A Medida Provisória nº 927, de 22 de março de 2020, foi editada para regular as relações trabalhistas no território nacional durante o estado de calamidade pública declarado pelo Decreto Legislativo nº 6, de 20 de março de 2020.

Importante atentar para o fato de que referido Decreto Legislativo estabeleceu os efeitos da declaração do estado de calamidade pública até 31.12.2020, exclusivamente para fins de dispensa de atingimento de metas fiscais, conforme previsto na Lei de Responsabilidade Fiscal.

Por sua vez, a MP redigida pelo Executivo somente tem, por força constitucional, prazo máximo de vigência de 60 dias, prorrogados por mais 60, caso não aprovada pelo parlamento (art. 62, §3º, da CF/88).

As medidas tendentes a minimizar e mitigar o impacto da crise advinda da pandemia gerada pelo Covid-19 se baseiam na necessidade de isolamento e quarentena, para evitar o aumento do contágio do vírus.

Inicialmente, destaca-se que o fundamento legal para a instituição de regramento das relações trabalhistas de forma diferenciada é extraído do art. 501 da CLT, que trata das situações de força maior. Ou seja: já há previsão legal regulando as relações laborais em casos de crise gerados por força maior.
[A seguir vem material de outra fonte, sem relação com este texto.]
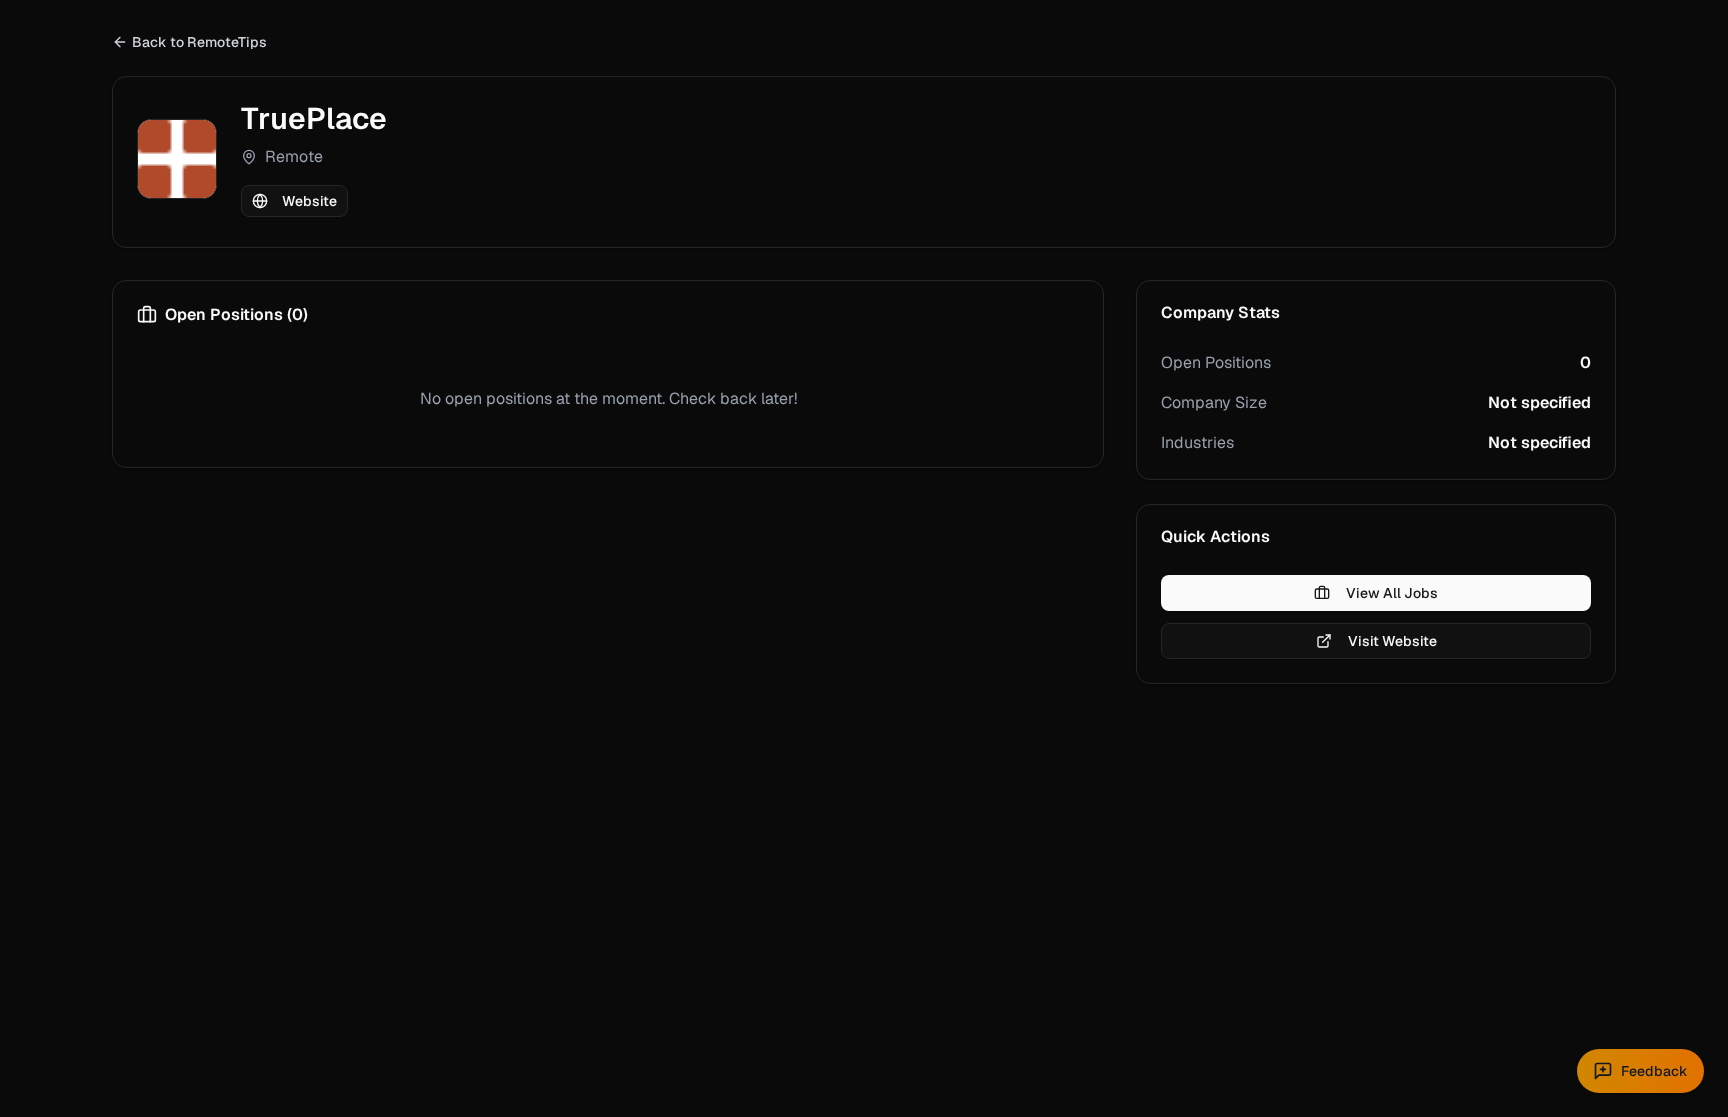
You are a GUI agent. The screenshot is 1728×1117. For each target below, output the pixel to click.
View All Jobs (1392, 593)
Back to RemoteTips (199, 42)
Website (309, 201)
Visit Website (1392, 641)
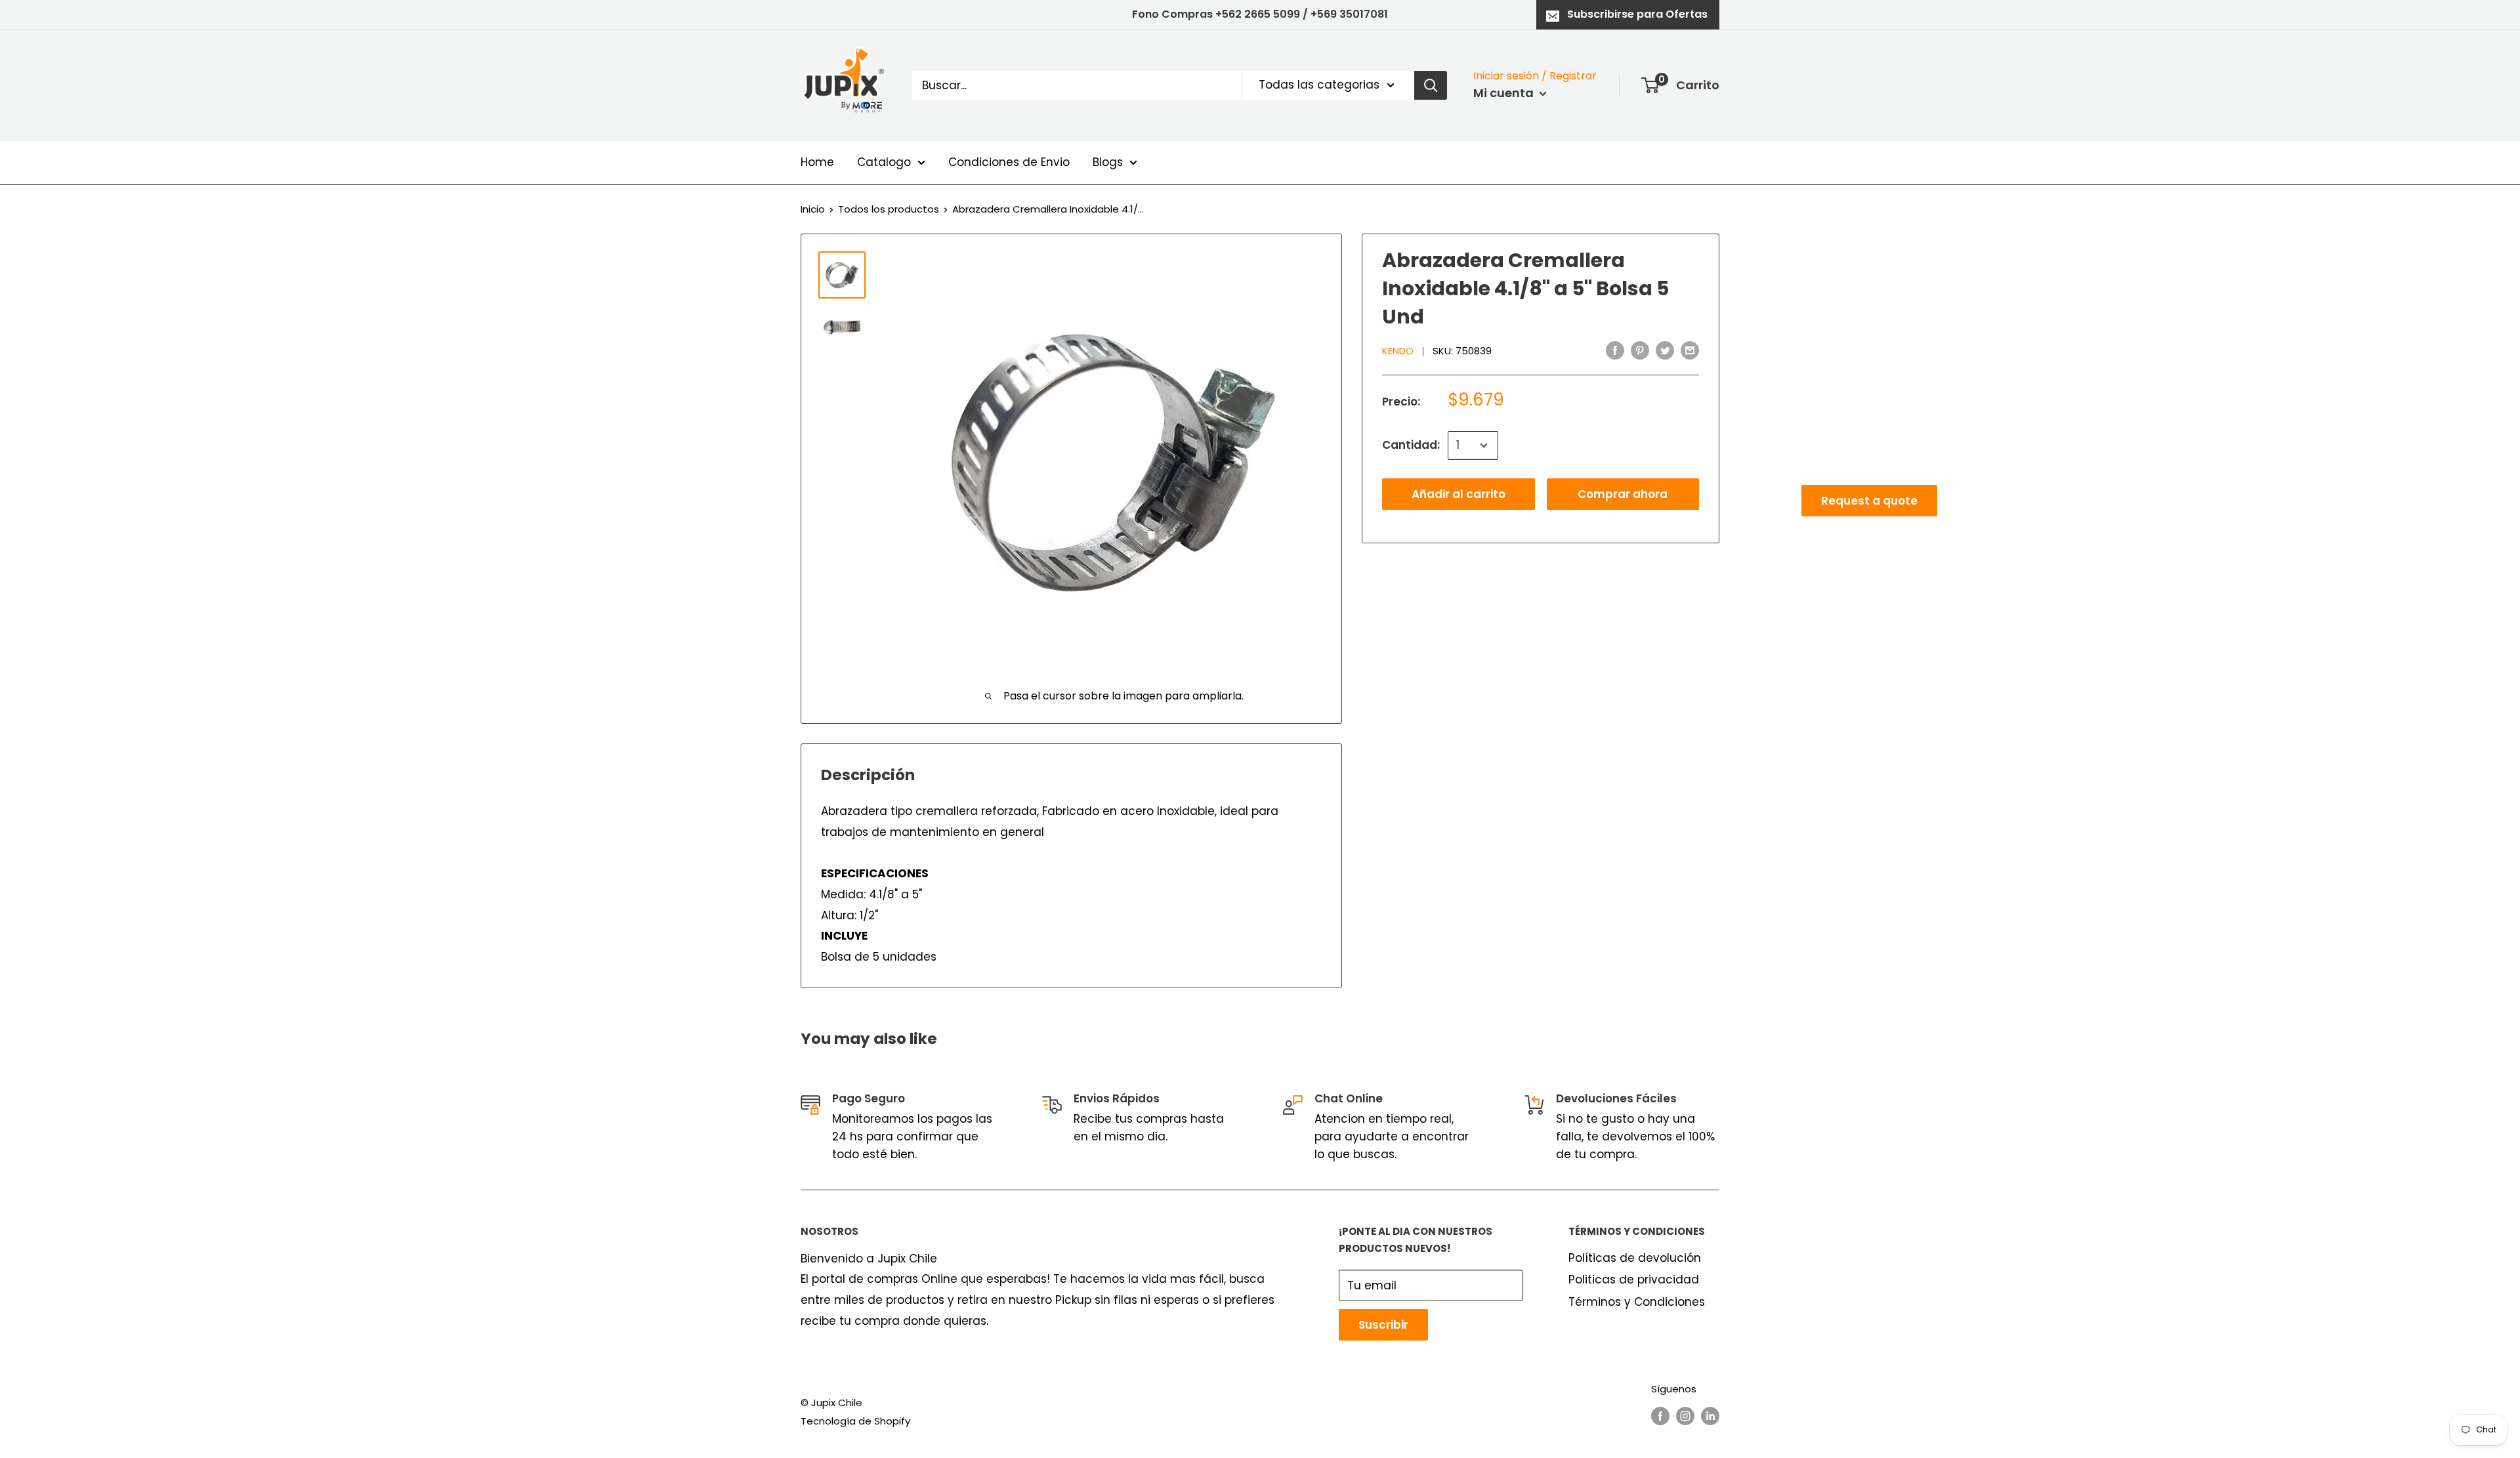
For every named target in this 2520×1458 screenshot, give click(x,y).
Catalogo (884, 162)
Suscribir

O Capítulo VIII do Título IV da Seção VI da CLT chegou a ter previsão, inclusive, de norma estabelecendo a excepcional redução salarial (no montante máximo de 25% dos salários). Este dispositivo (art. 503 da CLT), todavia, não foi recepcionado pela Constituição Federal, que expressamente assegura a intangibilidade remuneratória, em seu art. 7º, VI, somente autorizando em caso de redução da jornada de trabalho, através de negociação com a entidade sindical representativa da categoria profissional.

 Traz-se tal reflexão apenas em razão da previsão contida no art. 18 da debatida MP, no sentido de possibilitar a suspensão contratual pelo período de quatro meses, com a consequente ausência de pagamento de salários (sob o pretexto falacioso de oferecimento de cursos de capacitação aos empregados), que traduz-se em norma flagrantemente inconstitucional, à luz de disposição expressa da Carta Magna e dos Princípios contidos no caput do art. 7º, de progressividade de direitos e vedação ao retrocesso social.

O que buscou o legislador constitucional foi a consolidação de garantias, assegurando não poderem sofrer qualquer recuo, independentemente do contexto político, econômico ou social que viessem a se desvelar nos próximos anos, que é exatamente a situação que vivemos no momento.

Após duras críticas da população e do próprio parlamento, o Executivo Federal veio a revogar referido dispositivo legal (através da MP nº 928, de 23 de março de 2020), deixando claro, todavia, através do Ministro da Economia (Paulo Guedes), que o Governo Federal ainda pretende implementar medidas de austeridade que afetarão os rendimentos do trabalhador[1], na contramão do que prevê a Constituição Federal.

Não é demais salientar que a MP traz em sua essência um elastecimento desmedido e ilimitado do poder de gestão do empregador no que tange aos contratos de trabalho de seus empregados, alargando a licitude de alterações e modificações contratuais, sem qualquer forma de controle ou negociação com as instituições (Ministério Público, sindicatos, etc). A premissa básica que permeia todo o conteúdo legal é a de permissão ao empregador (para as mais diversas medidas) e a de desprezo pelas normas negociadas de forma coletiva, ratificando integralmente os acordos individuais (em desrespeito ao Princípio da Proteção, em face da desigualdade de forças entre as partes em uma negociação).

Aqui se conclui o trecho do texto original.